Il primo a crederci fu Giustino Bisol, scomparso a novembre dello scorso anno all’età di 100 anni, che ha da sempre cercato di valorizzare questo vino, puntando su quella parte di Valdobbiadene che poteva maggiormente restituire un prodotto di qualità. Un concetto portato avanti ora dal figlio Paolo e dai nipoti Isabella e Giustino.

Ormai la qualità è un fattore imprescindibile per ogni produttore, ma magari non era esattamente così nel 1950, quando Bisol fondò insieme al cugino la Cantina Ruggeri. E subito punto sullo spumante di alto livello, che soprattutto fosse rispettoso del vitigno, la Glera, e del territorio di Valdobbiadene.

La speciale cassetta con la verticale di Giustino B.

La speciale cassetta con la verticale di Giustino B.

Nel 1995 esce sul mercato il Valdobbiadene Prosecco Docg Giustino B. per festeggiare il mezzo secolo di attività di Giustino Bisol nel mondo del vino.
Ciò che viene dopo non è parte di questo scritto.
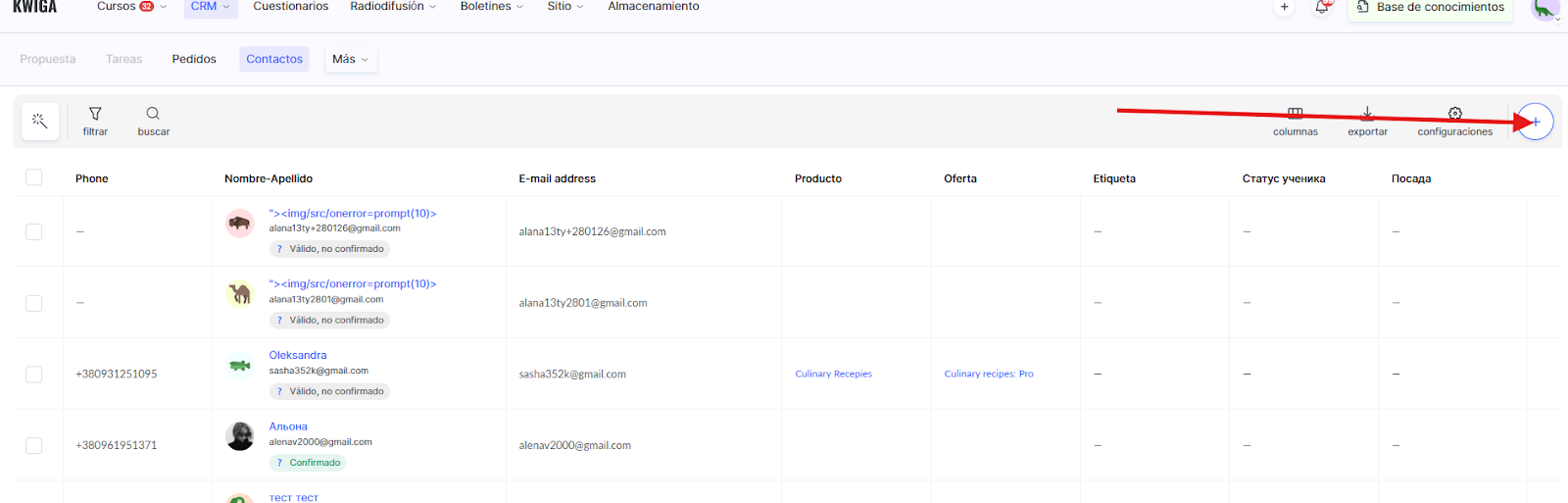Open the Culinary Recepies product link

(833, 374)
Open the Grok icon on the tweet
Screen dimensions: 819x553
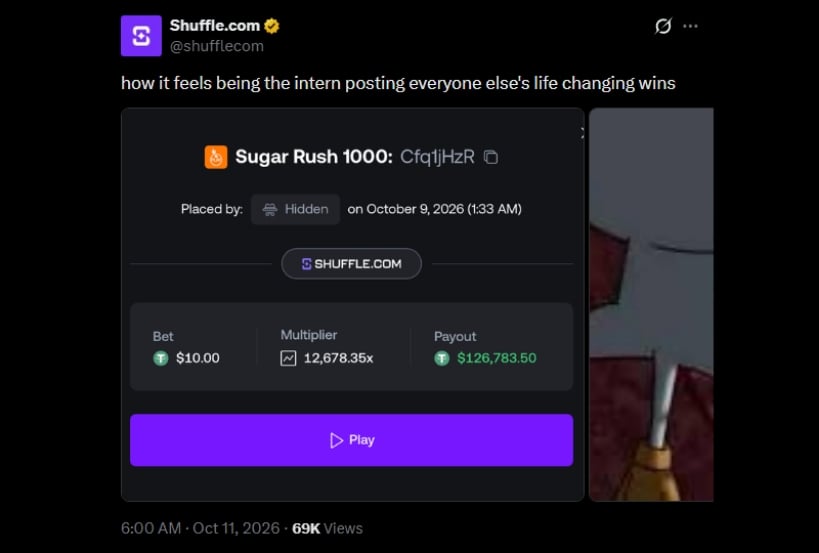[663, 26]
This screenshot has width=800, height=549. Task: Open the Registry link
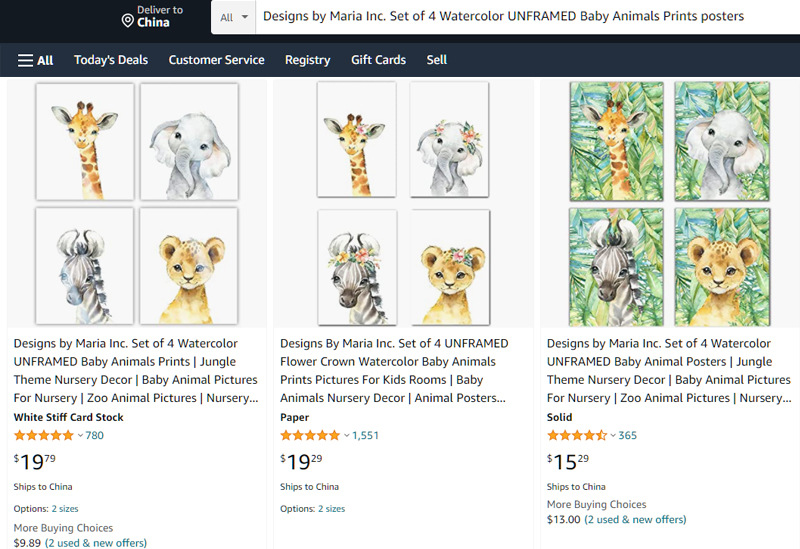[x=307, y=60]
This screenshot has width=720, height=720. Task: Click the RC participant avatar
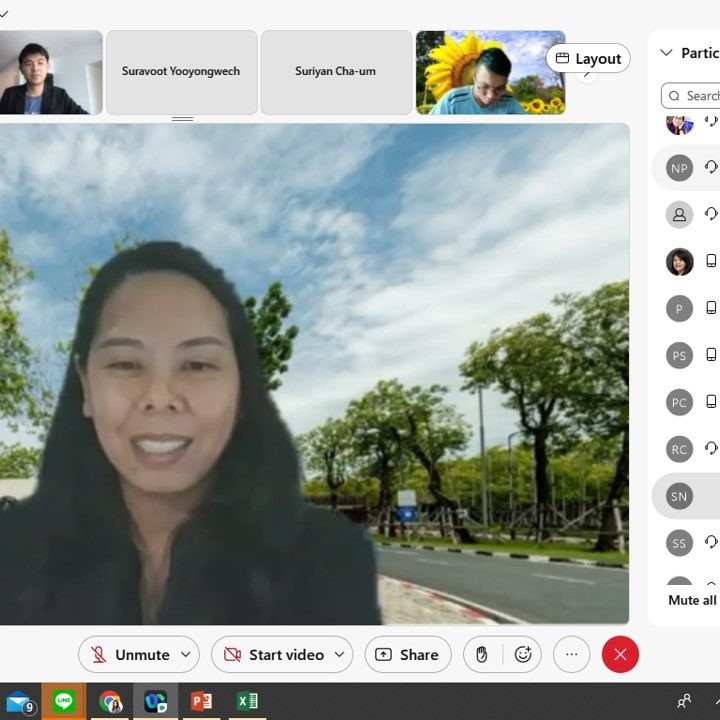(679, 449)
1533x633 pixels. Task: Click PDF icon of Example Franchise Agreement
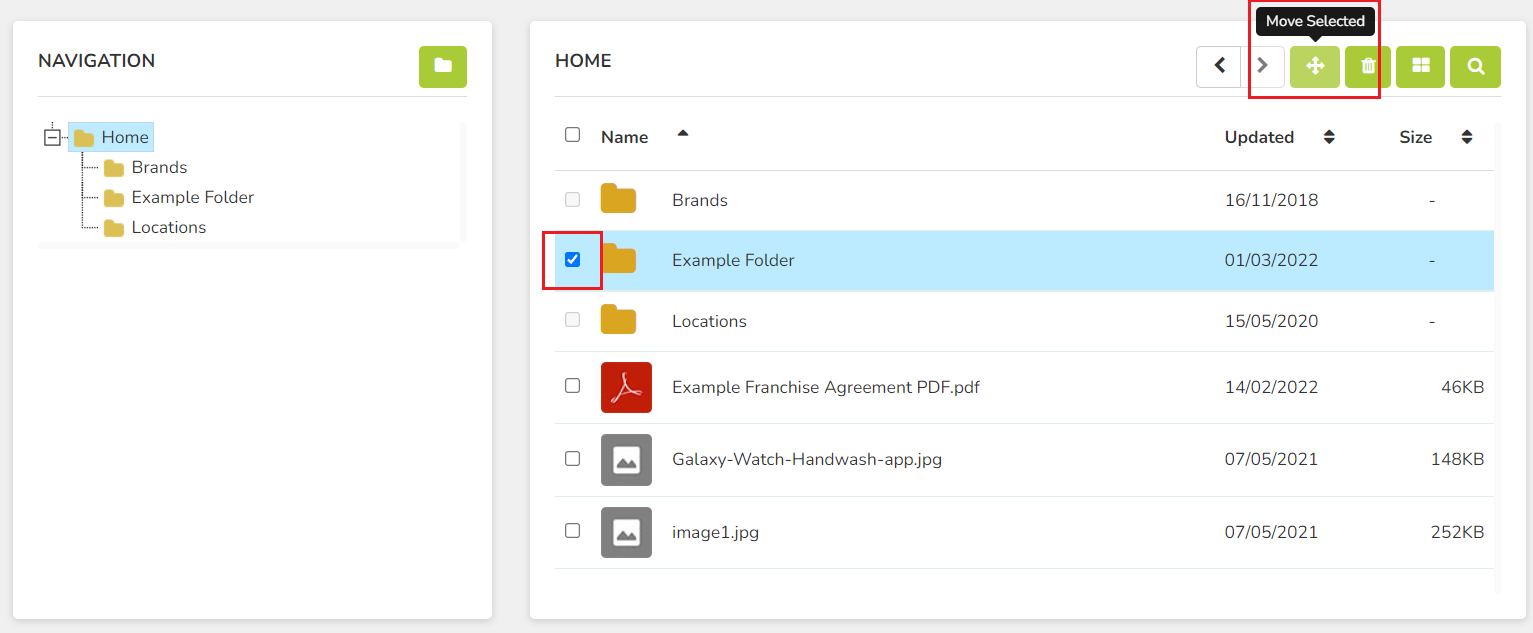point(626,387)
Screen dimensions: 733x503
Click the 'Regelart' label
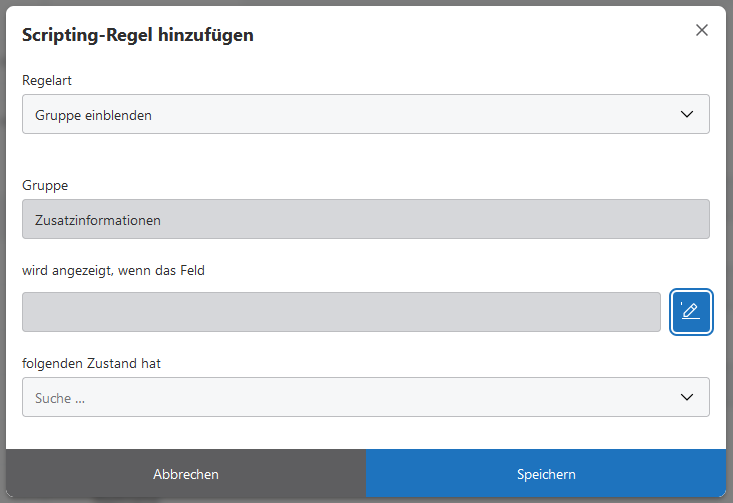click(x=47, y=80)
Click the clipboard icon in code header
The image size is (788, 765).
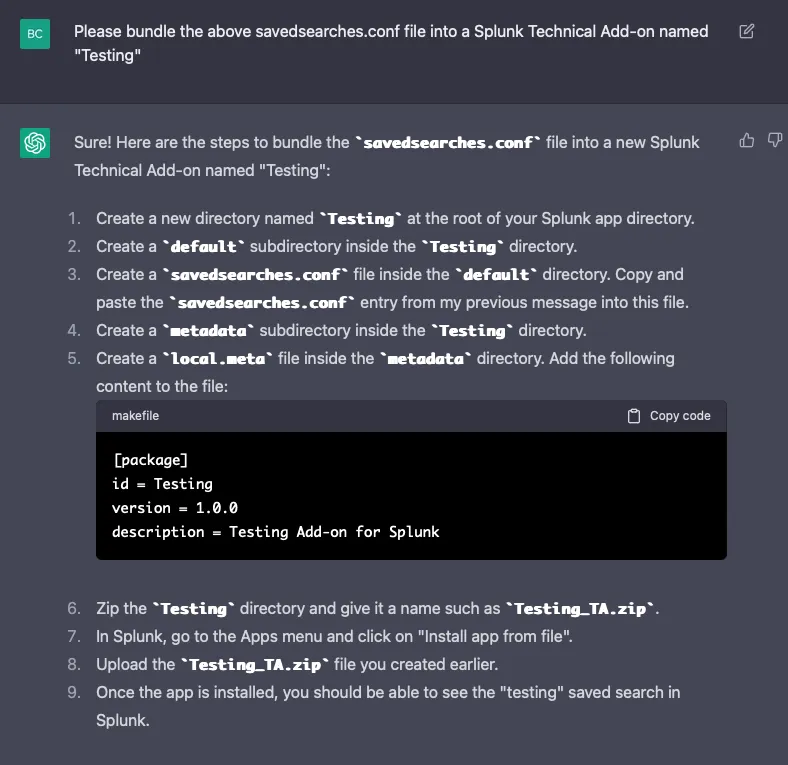pos(634,416)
È un vino che piace fin da subito e che raccoglie importanti riconoscimenti. E che in realtà nasconde un segreto: il Prosecco può invecchiare. Tanto che Ruggeri, tuttora, crede in questo concetto, tanto da mettere in vendita nel proprio shop online e nel circuito di distribuzione una particolare cassetta con tre annate diverse e consecutive di Giustino B.
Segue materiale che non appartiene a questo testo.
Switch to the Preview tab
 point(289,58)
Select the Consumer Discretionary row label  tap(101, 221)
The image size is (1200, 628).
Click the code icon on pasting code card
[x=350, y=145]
In questo momento, per esempio, c’è in vendita la verticale composta dalle annate 2020, 2019 e 2018. Non si tratta, quindi, di un esperimento “per pochi intimi”, solo per osservare l’evoluzione del vino: ma è la volontà della Ruggeri di condividere il concetto che, se realizzato con i giusti canoni, anche il Prosecco può invecchiare. E migliorare.  
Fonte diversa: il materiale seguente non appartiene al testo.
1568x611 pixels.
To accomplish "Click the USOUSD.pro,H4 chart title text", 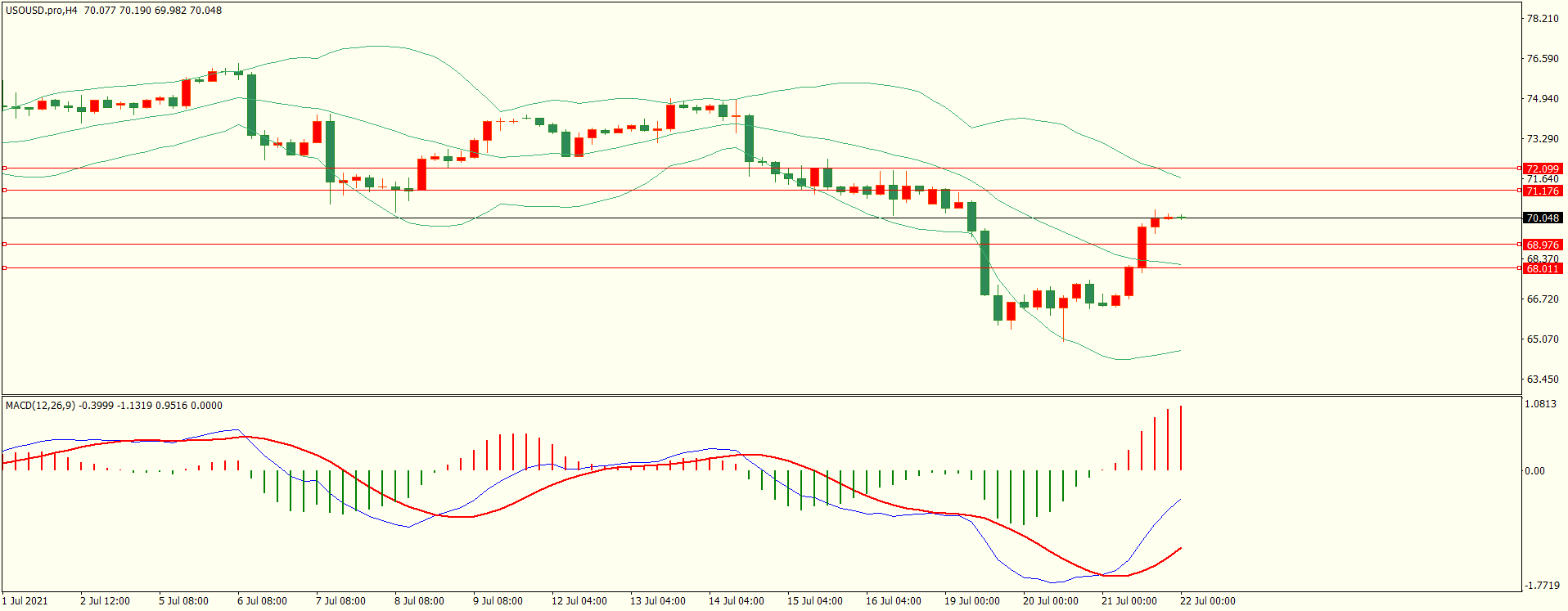I will (x=41, y=11).
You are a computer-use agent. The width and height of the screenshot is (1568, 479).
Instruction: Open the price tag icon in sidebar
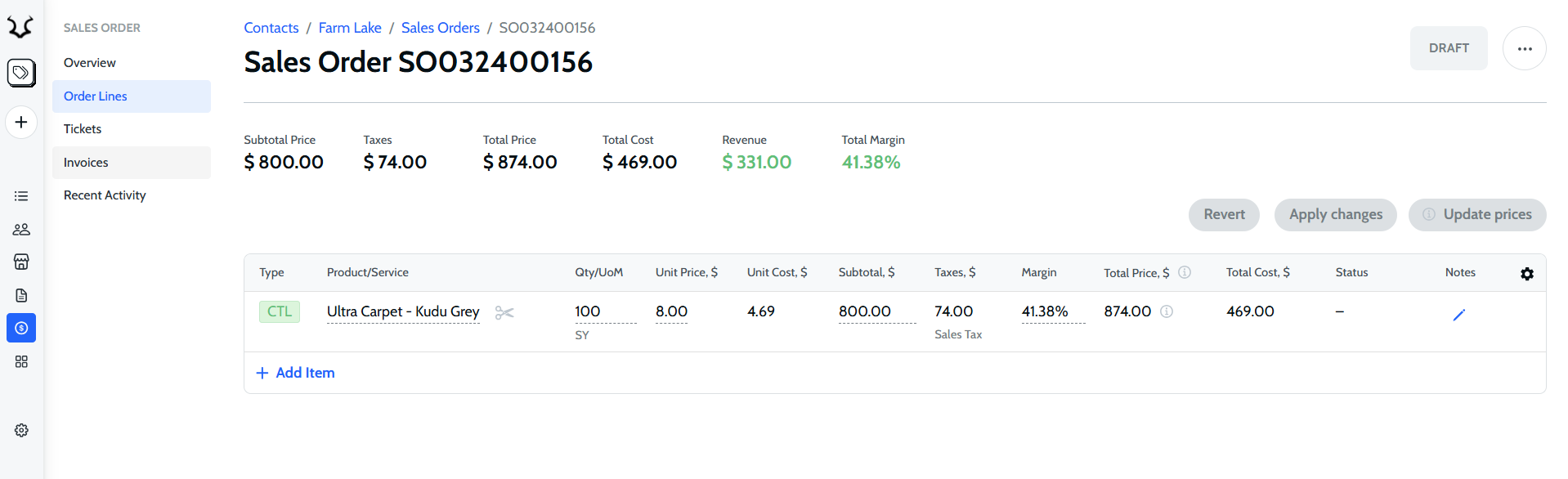pyautogui.click(x=21, y=73)
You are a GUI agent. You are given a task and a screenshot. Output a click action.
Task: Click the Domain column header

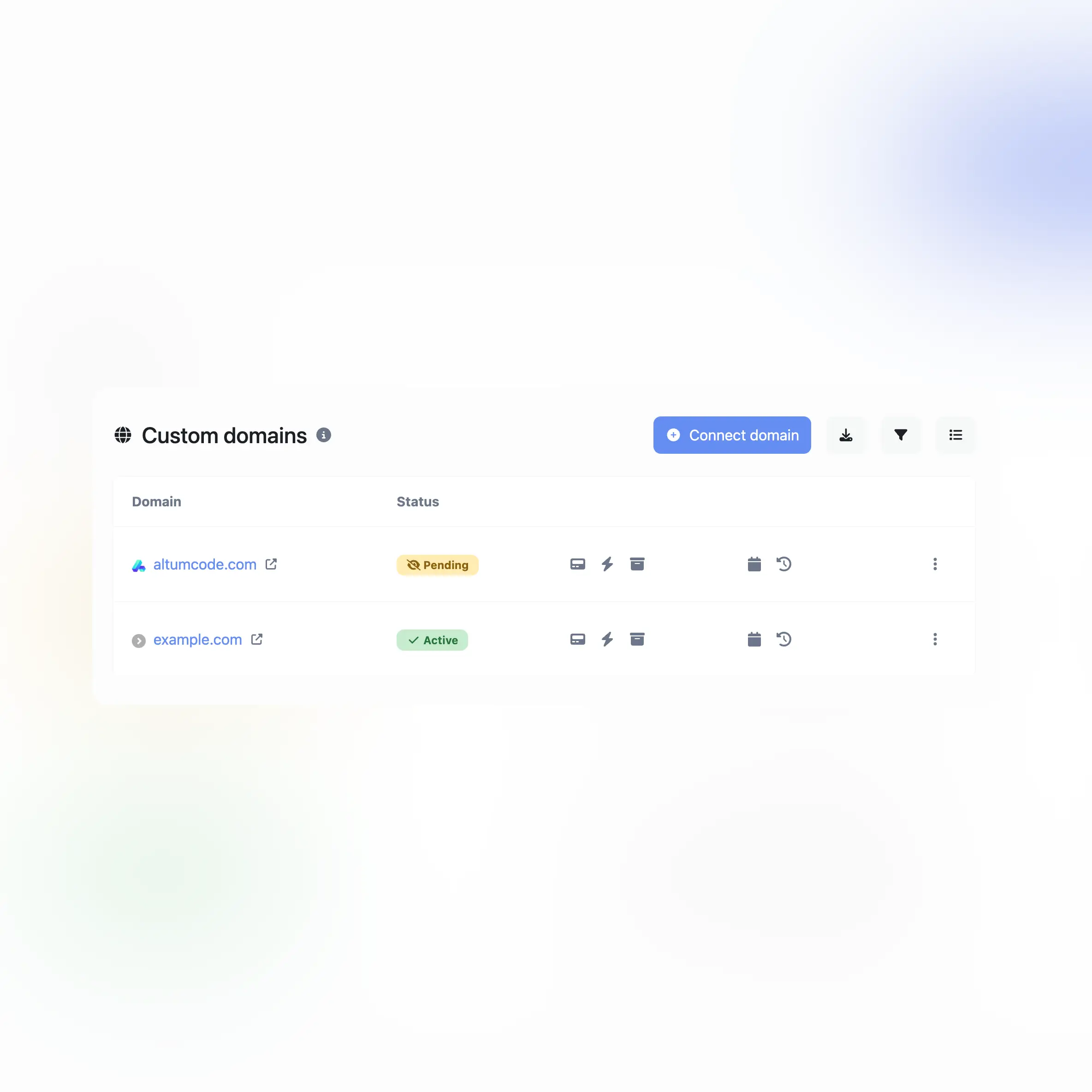156,501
Isabella e Paolo Bisol in vigna

Isabella e Paolo Bisol in vigna

L’esempio arriva dall’annata 2017, da noi assaggiata. Ma prima due annotazioni tecniche: il vino viene realizzato da uve provenienti dai migliori terreni aziendali, con normale vinificazione in bianco e presa di spuma nella primavera successiva alla vendemmia, per lenta rifermentazione in grandi recipienti chiusi a 14-15°C, con sosta sui lieviti di circa 3 mesi. Si tratta di un Extra Dry millesimato con un residuo zuccherino attorno ai 17 grammi litro.

L’annata 2017 è stata particolarmente calda, e al naso escono quindi dei piacevoli sentori di frutta tropicale, ma ancora un piacevole floreale. Non è per nulla un vino stanco, anche se ovviamente la bollicina è meno presente rispetto a un Prosecco più recente. In bocca è piacevole e pieno.

L’annata 2018, invece, con una presenza maggiore di piogge, si traduce in un vino ancora più fresco, accattivante e piacevole. Naso molto netto e pulito, finale in bocca molto lungo. Il Giustino B. 2019 è un vino di grande piacevolezza e di ottima intensità. Note prevalenti di frutta gialla, pera e mela, e spunta una leggera nota di fieno e di erbe aromatiche. In bocca, come anche per i suoi fratelli, vince la bevibilità, senza mai essere uno spumante esile.

Infine c’è la 2020 che, a un anno dalla vendemmia, si esprime ora nella sua esuberanza. Ed è la dimostrazione, anche in questo caso, che è un Prosecco da invecchiamento, con delle piacevolissime potenzialità per quanto riguarda la longevità.

Sempre per quanto riguarda il tema della longevità, che in realtà caratterizza tutta la produzione di Ruggeri, si potrebbe fare un discorso a parte sul Vecchie Viti e sul Cinqueanni, che rimane sui lieviti ben 48 mesi ed esce dopo 5 anni dalla vendemmia. Prodotti unici che dimostrano la capacità della famiglia Bisol di guardare avanti.